189. A la luz de tales consideraciones se evidencia que la justicia penal de Ecuador
abordó el juzgamiento de la muerte y la violencia sexual contra Paola en el marco de un
régimen jurídico discriminatorio en cuanto al género, y que no consideró la especial
situación de vulnerabilidad en que se encontraba por ser niña y sufrir dicha violencia de
un docente. Los estereotipos y prejuicios operaron en las consecuencias del proceso, en
cuanto no fue decidido teniendo en cuenta la perspectiva de género para resolver
conforme lo dispone la Convención de Belém do Pará. Los estereotipos “distorsionan las
percepciones y dan lugar a decisiones basadas en creencias preconcebidas y mitos, en
lugar de hechos”, lo que a su vez puede dar lugar a la denegación de justicia, incluida la
eventual revictimización de las denunciantes 184.
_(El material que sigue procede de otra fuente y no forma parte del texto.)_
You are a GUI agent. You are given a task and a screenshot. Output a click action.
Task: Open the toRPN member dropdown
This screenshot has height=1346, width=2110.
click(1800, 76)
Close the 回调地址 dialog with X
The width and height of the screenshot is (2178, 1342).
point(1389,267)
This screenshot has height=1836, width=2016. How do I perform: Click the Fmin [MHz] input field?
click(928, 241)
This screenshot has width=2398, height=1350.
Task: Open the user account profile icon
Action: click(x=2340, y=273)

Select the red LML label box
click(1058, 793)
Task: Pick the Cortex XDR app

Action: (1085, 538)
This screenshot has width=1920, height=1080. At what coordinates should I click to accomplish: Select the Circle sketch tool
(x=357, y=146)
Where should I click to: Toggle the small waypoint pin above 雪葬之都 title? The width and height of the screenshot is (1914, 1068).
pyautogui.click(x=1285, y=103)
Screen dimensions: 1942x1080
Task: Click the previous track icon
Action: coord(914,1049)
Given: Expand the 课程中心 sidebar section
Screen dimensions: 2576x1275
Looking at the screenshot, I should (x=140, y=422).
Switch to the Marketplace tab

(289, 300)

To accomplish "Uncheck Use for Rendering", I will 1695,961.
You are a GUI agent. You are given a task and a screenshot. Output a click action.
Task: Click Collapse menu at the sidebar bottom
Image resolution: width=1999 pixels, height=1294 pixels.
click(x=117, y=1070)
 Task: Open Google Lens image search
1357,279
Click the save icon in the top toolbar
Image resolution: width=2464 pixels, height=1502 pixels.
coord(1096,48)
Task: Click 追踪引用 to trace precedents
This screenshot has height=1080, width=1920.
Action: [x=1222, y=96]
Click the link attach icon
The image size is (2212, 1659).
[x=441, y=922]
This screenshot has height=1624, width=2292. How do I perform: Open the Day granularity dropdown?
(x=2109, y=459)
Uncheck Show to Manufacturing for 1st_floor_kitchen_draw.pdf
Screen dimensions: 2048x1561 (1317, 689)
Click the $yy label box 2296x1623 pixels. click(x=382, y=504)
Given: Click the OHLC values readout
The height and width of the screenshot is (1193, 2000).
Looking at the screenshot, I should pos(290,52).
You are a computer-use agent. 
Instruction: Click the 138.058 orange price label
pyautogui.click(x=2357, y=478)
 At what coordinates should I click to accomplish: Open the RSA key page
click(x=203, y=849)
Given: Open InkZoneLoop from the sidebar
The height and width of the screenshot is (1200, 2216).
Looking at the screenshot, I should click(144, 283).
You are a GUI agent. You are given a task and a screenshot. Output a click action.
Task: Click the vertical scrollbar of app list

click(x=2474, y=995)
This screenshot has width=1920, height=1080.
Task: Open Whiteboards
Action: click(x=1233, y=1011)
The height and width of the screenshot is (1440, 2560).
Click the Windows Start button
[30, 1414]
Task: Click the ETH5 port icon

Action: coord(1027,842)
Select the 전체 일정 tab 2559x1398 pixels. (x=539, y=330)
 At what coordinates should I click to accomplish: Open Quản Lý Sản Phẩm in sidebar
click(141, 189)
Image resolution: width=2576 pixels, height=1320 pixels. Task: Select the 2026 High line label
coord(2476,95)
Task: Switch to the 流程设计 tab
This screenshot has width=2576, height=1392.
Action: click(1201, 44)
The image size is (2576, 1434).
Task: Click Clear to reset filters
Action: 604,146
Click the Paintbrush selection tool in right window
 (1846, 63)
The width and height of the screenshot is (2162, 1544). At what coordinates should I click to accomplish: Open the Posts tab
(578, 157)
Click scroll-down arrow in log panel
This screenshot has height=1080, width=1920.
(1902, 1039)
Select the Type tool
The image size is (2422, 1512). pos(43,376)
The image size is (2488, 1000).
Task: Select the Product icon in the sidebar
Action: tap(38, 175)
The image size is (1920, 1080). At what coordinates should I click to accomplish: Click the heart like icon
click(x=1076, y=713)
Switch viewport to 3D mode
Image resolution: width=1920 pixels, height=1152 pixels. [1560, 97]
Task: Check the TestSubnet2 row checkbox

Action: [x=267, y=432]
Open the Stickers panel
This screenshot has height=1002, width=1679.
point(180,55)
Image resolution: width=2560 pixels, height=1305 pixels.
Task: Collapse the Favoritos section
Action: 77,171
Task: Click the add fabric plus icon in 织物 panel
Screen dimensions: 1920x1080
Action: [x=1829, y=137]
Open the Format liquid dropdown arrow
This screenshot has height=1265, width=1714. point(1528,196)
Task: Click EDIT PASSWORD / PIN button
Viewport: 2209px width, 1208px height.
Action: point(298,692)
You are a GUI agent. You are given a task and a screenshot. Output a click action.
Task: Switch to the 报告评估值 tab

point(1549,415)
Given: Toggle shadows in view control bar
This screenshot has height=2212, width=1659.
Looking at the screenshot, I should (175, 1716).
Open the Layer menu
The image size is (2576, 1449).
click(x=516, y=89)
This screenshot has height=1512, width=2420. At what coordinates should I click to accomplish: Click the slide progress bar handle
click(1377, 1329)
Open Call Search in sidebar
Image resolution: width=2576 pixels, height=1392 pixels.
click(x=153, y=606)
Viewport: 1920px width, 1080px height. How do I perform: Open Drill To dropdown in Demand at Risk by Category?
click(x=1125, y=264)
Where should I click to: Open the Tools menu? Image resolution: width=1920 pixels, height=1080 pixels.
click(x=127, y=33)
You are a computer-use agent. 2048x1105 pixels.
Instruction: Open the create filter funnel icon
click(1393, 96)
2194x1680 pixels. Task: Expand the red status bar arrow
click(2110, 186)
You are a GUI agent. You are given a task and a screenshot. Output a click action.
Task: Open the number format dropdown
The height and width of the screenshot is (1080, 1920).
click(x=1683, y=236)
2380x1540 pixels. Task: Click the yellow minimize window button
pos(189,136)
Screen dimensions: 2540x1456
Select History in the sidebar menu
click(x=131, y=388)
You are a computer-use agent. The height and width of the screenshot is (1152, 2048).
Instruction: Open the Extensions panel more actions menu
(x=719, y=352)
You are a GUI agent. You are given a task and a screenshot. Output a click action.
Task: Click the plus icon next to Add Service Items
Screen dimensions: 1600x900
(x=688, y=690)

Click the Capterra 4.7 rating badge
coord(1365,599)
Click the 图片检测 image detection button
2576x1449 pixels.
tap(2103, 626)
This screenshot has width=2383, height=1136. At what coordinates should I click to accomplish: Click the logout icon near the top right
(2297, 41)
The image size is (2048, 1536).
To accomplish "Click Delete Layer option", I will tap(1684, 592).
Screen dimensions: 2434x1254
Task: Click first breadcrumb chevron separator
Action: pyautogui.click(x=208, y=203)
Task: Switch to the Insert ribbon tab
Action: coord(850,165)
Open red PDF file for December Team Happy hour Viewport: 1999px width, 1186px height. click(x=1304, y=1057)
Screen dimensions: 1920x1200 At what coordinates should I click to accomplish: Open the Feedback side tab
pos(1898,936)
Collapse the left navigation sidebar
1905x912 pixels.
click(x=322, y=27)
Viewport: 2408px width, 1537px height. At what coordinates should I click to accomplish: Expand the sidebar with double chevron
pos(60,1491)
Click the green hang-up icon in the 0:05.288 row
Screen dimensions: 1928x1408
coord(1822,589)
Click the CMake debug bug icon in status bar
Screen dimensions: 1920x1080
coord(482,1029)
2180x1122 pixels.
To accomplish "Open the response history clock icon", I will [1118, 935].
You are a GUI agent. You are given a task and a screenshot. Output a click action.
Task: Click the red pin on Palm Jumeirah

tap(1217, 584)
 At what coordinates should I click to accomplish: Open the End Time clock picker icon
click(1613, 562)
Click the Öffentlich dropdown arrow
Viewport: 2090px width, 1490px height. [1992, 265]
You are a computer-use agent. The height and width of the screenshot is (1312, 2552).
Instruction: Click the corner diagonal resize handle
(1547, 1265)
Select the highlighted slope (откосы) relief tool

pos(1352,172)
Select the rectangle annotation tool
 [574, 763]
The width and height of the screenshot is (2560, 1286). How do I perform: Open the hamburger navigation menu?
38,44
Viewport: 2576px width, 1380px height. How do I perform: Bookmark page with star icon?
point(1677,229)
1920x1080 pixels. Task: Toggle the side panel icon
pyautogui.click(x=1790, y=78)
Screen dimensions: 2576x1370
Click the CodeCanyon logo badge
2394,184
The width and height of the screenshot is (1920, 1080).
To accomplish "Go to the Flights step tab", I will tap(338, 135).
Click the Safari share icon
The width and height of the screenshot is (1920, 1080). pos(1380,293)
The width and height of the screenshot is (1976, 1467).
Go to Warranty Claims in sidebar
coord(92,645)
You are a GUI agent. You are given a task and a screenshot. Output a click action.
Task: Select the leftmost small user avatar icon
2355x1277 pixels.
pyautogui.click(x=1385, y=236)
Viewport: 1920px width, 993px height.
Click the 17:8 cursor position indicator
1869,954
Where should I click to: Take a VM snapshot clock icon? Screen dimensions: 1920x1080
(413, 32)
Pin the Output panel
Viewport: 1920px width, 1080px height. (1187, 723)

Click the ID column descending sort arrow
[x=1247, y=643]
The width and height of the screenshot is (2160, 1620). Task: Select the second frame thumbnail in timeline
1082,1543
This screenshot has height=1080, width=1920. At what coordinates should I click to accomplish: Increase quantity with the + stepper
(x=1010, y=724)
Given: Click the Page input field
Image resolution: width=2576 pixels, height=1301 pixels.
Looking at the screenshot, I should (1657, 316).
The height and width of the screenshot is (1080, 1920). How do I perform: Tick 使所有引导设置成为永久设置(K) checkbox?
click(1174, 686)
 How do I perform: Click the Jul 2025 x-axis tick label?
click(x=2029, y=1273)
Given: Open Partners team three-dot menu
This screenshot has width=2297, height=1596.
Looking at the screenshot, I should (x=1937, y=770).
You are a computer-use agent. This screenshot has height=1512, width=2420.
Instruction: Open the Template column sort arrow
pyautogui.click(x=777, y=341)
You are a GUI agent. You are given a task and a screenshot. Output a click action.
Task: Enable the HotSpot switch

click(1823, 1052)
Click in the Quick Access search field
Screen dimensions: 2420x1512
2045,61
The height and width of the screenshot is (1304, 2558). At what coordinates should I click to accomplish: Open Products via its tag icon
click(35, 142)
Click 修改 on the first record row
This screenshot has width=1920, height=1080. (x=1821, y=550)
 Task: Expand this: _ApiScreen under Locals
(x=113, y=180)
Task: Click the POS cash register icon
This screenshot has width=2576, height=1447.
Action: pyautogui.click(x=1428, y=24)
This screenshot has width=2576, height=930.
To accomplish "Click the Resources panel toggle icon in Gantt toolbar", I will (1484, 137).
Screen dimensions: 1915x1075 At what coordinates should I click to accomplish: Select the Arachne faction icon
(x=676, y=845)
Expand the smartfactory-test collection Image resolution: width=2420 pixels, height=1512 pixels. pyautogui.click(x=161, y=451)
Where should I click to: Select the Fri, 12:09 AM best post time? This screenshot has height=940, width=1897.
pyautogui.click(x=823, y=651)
190. En el caso, la decisión de 2 de septiembre de 2005 de la Corte Superior de Justicia
de Guayaquil (supra párr. 76), consideró que no hubo delito de acoso sexual, pues no
fue el Vicerrector quién “persiguió” a Paola, sino que fue ella quien requirió sus “favores
docentes”, siendo ello el “principio de la seducción”. La misma decisión entendió que la
conducta del Vicerrector configuraba “estupro”, y al explicar esto señaló que en ese
delito la seducción se dirige a “alcanzar el consentimiento y lograr la cópula carnal, con
mujer honesta”. Sustentó sus afirmaciones citando doctrina especializada, que
transcribió, que explica que “[e]s elemento esencial [del delito] el elemento de
`doncellez´ de la estuprada, entendiendo por ‘doncella’ […] a la joven de vida honesta
anterior al hecho, conserve o no su virginidad”. La decisión judicial se refirió a la figura
penal del “estupro” que, en la legislación vigente al momento de los hechos del caso,
señalaba como requisito para configurar el delito que la víctima fuera una “mujer
honesta” (supra nota a pie de página 70).
191. La Corte entiende que esta decisión muestra con claridad un análisis sesgado con
base en preconceptos de género. En primer término, porque descarta la comisión de un
delito a partir de evaluar la supuesta conducta de la víctima, haciéndola responsable del
“principio de la seducción”. Eso muestra el entendimiento de que el hecho de requerir
“favores docentes” implicaba, per se, que la víctima diera lugar a actos de “seducción”,
lo que implícitamente conlleva atribuirle, al menos de modo parcial, responsabilidad en
lo que finalmente ocurrió. Lo anterior denota un entendimiento de la mujer, que en este
caso era una niña, como “provocadora” y permite la violencia sexual y discriminatoria
ejercida en el hostigamiento, eximiendo de responsabilidad al victimario por ello.
Respecto a lo último señalado, adviértase que, si bien la decisión imputa un delito al
Vicerrector, descarta el delito de acoso sexual. De este modo, la decisión señalada, en
forma implícita, avaló conductas de acoso sexual contra una niña, al no considerar que
las mismas incluyen la “preparación” del abuso posterior, mediante la utilización de una
situación de poder por parte del perpetrador, como ya fue explicado (supra párrs. 130 a
132).
192. Por otra parte, al calificar la conducta de “estupro”, la Corte Superior de Justicia
de Guayaquil se refirió a requisitos de “honestidad” y “doncellez”, lo que implican la
evaluación de la conducta previa de la víctima. Es decir, implica un juzgamiento de la
víctima, conceptualmente previo a la evaluación del accionar del victimario. De ese
modo, el delito se configura en la medida en que la mujer afectada cumpla determinados
requisitos de conducta, exigidos de conformidad a preconceptos de género, es decir, a
prejuicios sobre las conductas pretendidamente debidas por una mujer o esperadas de
ella por su condición de tal.
184
Cfr. Comité CEDAW, Recomendación General No. 33, El acceso de las mujeres a la justicia, 3 de
agosto de 2015, Doc. CEDAW/C/GC/33, párr. 26.